## Work to be completed
Reproduce the passage of the white pine log thread between "## JohnWayne (Jul" and "it back on.", inclusive.

# 19 inch White Pine, what to do with it?



## dlabrie (Jul 24, 2015)

I have a straight, 19 inch diameter, 10'6" pine log that has been sitting off the ground for a year. The bark has pealed off and the grubs are starting to bore into it. I am looking for some suggestions of how to mill it, meaning, should I cut 1" boards, 2"planks 2 by stock? I don't know how often I'll have have a Pine log of this size and am open to suggestions. 
Thanks


----------



## Boon (Jul 24, 2015)

How far have the grubs bored inside? I milled out some radiata pine that is similar to mongomery pine which had grubs bore inside. The holes usually have some shredded wood sticking out. They had gone all the way through the soft wood and a few into the heart wood. I had no choice but to remove the softwood as it was unusable. Might be worth checking.



that's him


----------



## dlabrie (Jul 24, 2015)

Even if they have bored through the wood,, it would make for an interesting bench or table top.


----------



## Boon (Jul 25, 2015)

dlabrie said:


> Even if they have bored through the wood,, it would make for an interesting bench or table top.


Good to hear, some people are just too fussy


----------



## JohnWayne (Jul 25, 2015)

If you think you may make a table top out of it I would mill a little over 2" thick. That way you can still get a full 2" slab after you flatten it for use. You can always take more off, but never put it back on.


----------



## Marine5068 (Jul 28, 2015)

I would cut it thick too if the beetles have bored into it some. Maybe two or two and a half inches.
Your not going to want to use it for any structural members if insects have been boring in it anyways.
A bench top sounds like a great plan. You could also use it for heavy shelves or to make planter boxes and sitting benches.
Good luck and show us your project(s) that you decide.


----------



## john taliaferro (Jul 30, 2015)

Morning , it doesn't work so good for benches because thin clothes get hung on the sharp edges of the holes ,you have to round every hole . But a coffee table is perfect self cleaning for spills . I have made big vases out of it they sell for top dollar


----------



## rarefish383 (Jul 30, 2015)

I think these are about 8/4 finished. You can see one of the taller ones in the back ground. I made a table that folds up against the wall in my hunting cabin. This was a big White Pine that went down in a storm, Joe.

Some records:
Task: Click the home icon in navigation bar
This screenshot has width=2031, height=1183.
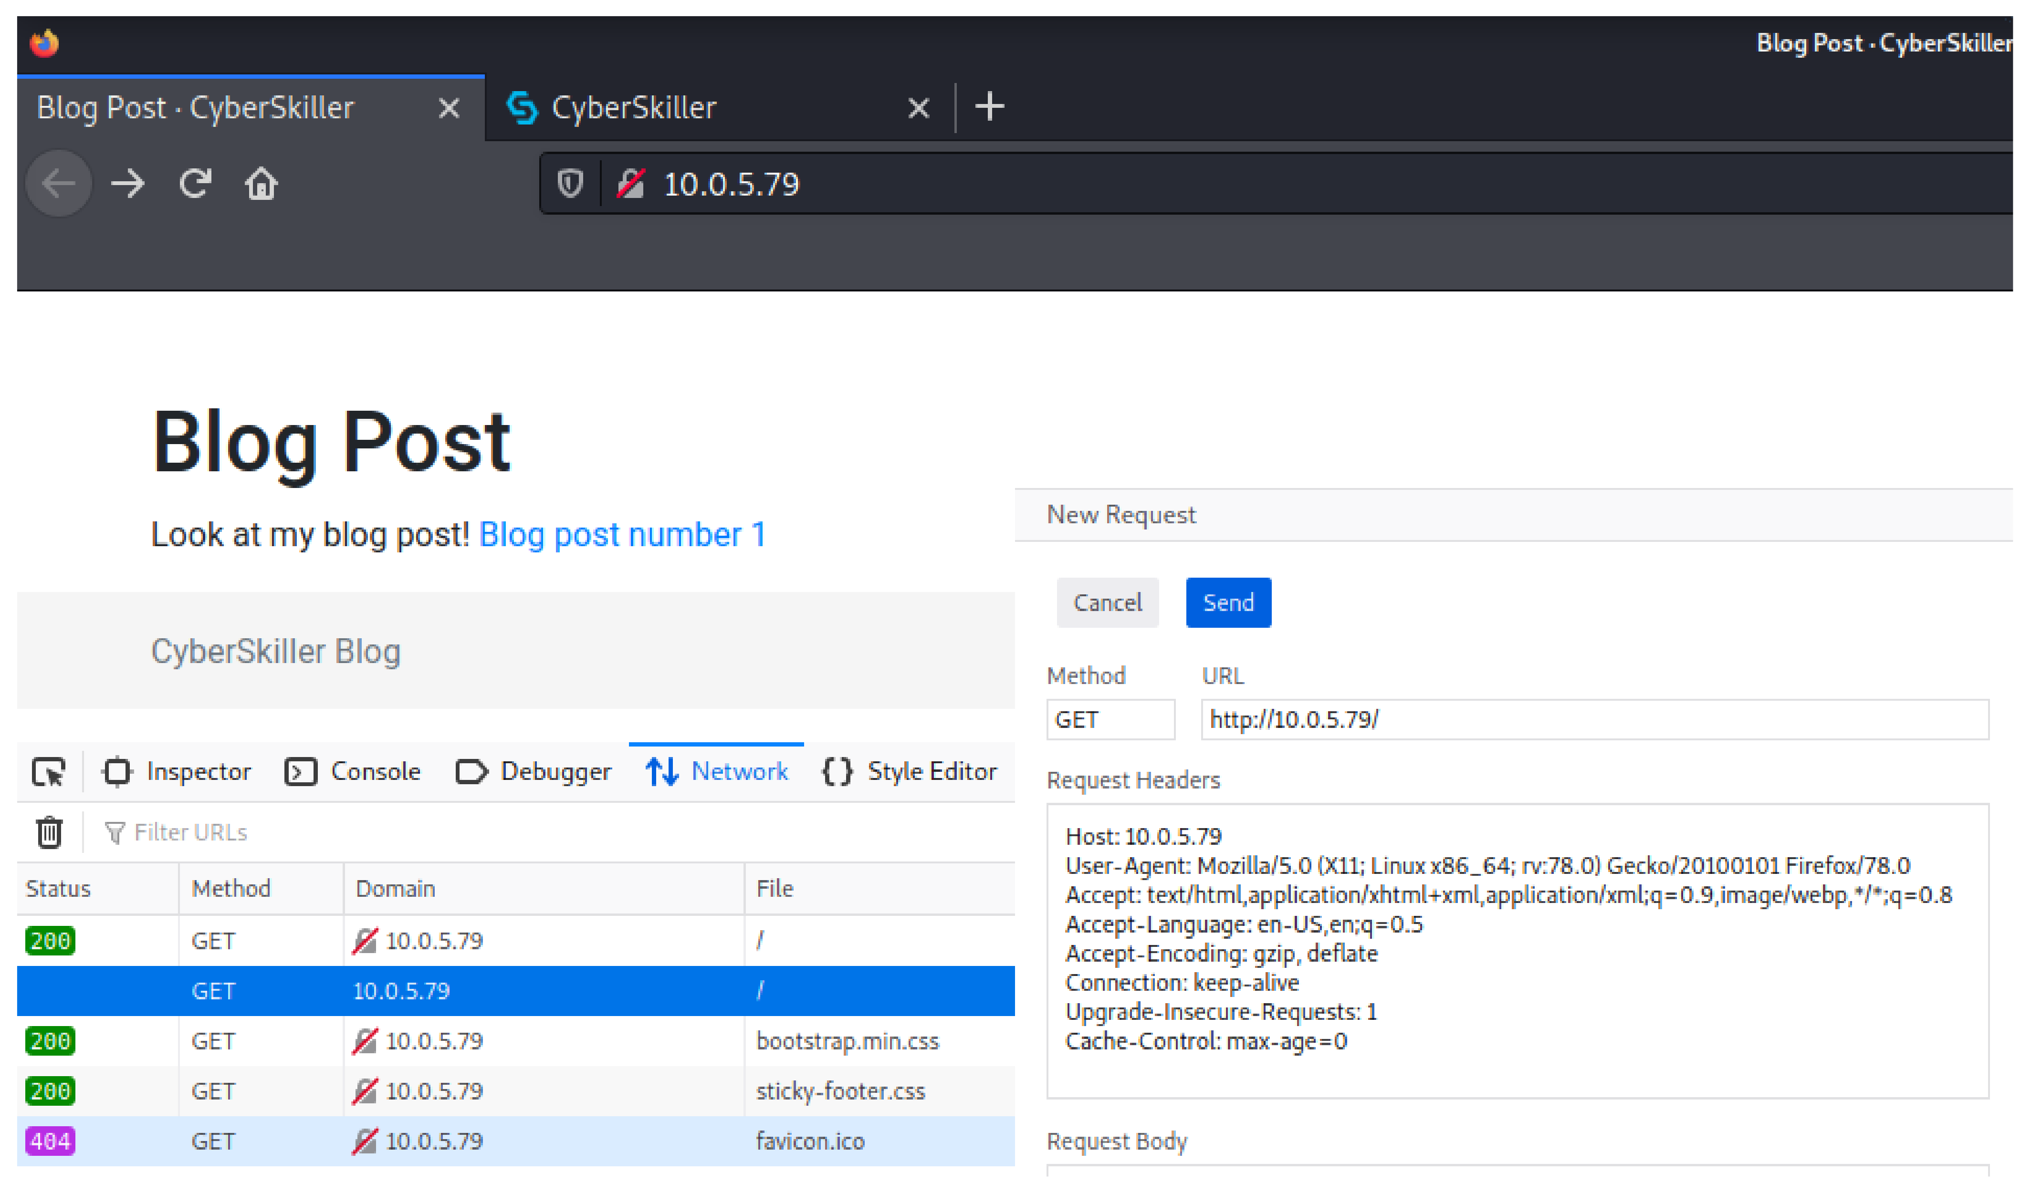Action: (x=261, y=185)
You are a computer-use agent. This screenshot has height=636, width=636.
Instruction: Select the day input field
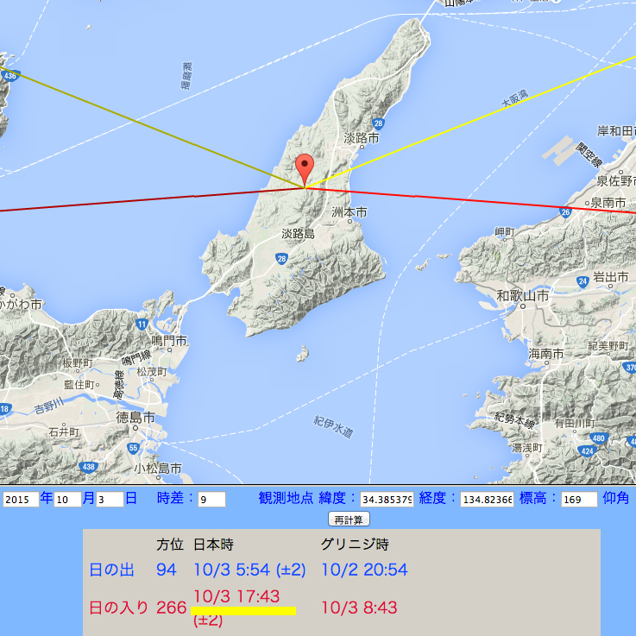click(x=110, y=499)
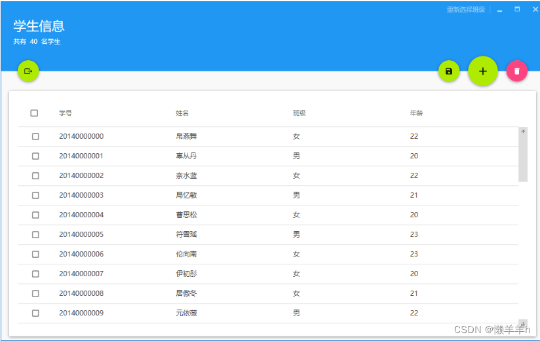
Task: Click the pink trash delete button
Action: [516, 71]
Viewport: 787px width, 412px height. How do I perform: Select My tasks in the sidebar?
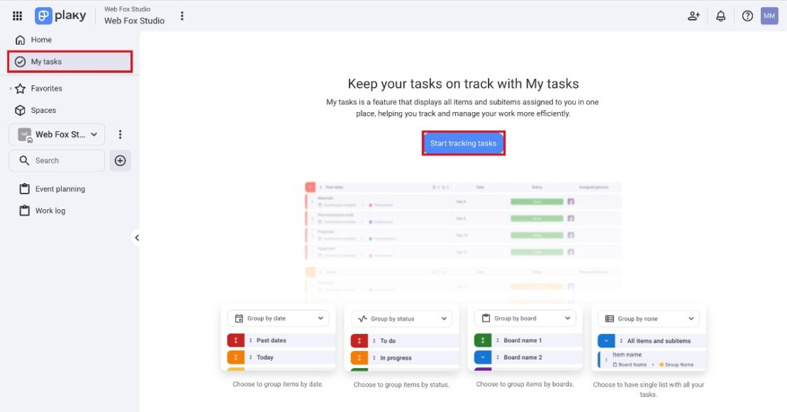click(44, 62)
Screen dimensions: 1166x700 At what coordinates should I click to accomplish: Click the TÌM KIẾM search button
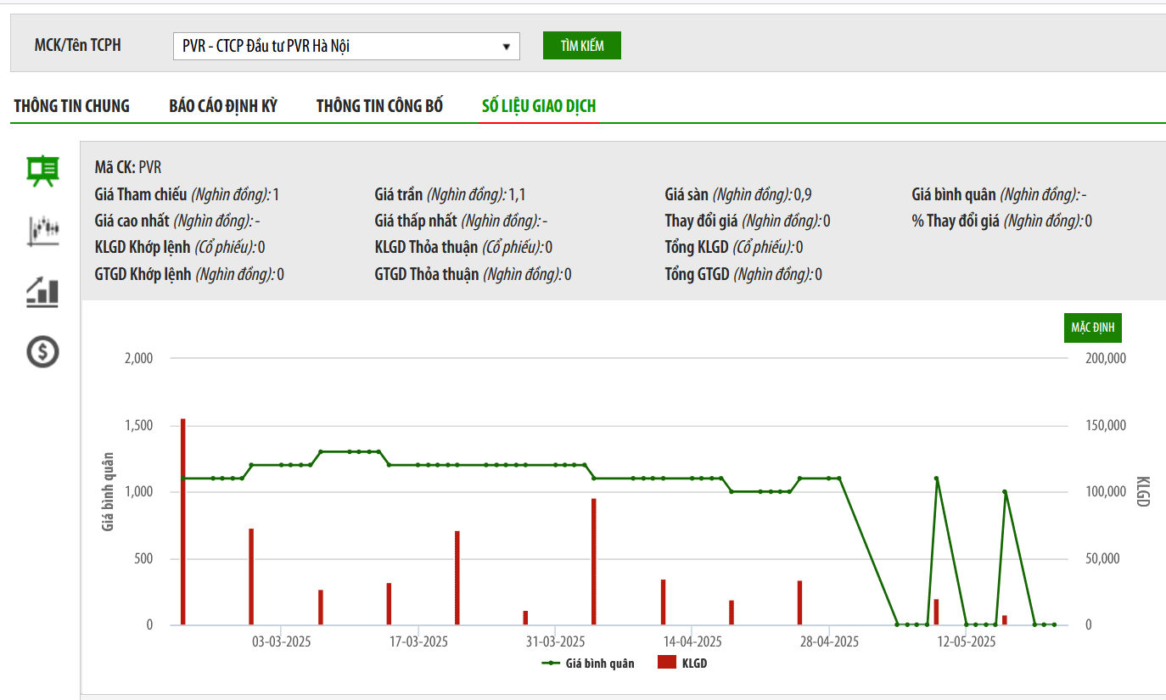[x=582, y=46]
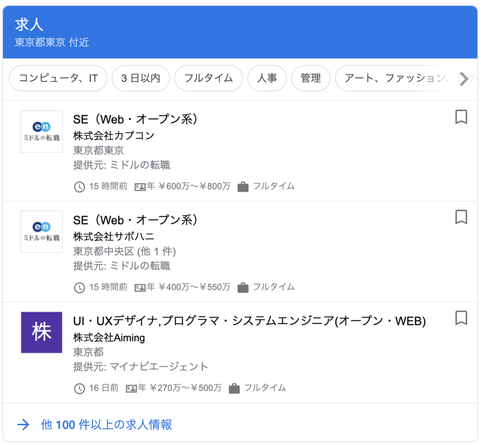Click the clock icon on the カプコン listing
The height and width of the screenshot is (445, 481).
coord(79,187)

## Expected answer
## JohnWayne (Jul 25, 2015)

If you think you may make a table top out of it I would mill a little over 2" thick. That way you can still get a full 2" slab after you flatten it for use. You can always take more off, but never put it back on.